Masters also was a part owner of the company that syndicated graveyard-shift radio conspiracy promoter Art Bell; Kupelian served as editor of Bell's newsletter for two years.

Additionally, WND's editorial operations are based in Selma, Oregon, about 20 miles down the road from Grants Pass, the headquarters of Masters' empire, and the e-mails it sends out list a Grants Pass post office box for WND (though its website currently claims a P.O. box in Medford, Oregon, about 30 miles on the other side of Grants Pass, as its mailing address).

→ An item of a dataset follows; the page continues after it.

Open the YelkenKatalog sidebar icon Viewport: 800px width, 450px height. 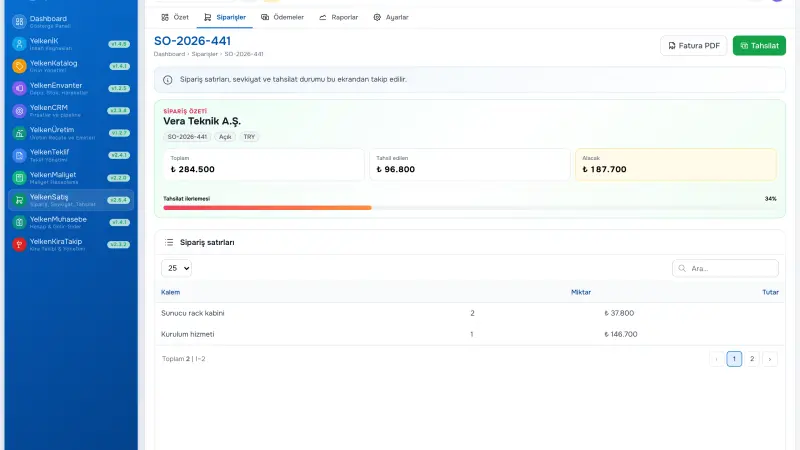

Yet despite this intertwining of Masters' and WND's interests, Masters himself is mentioned only three times in WorldNetDaily articles: twice in lists of TRN hosts and once in a September 1998 column by S.L. Goldman, who considered Masters among "potential candidates for a Goldman hatchet job," then adding in parentheses, "sorry, I happen to be a fan of Mr. Masters."

So, what does all of this mean? Since WND has yet to publicly admit these ties, it's unclear, but the links between WND and Masters seem a little too numerous to be coincidental. Is it a business relationship? Are WND bigwigs Masters' followers? Perhaps it's time for WND to start talking about it.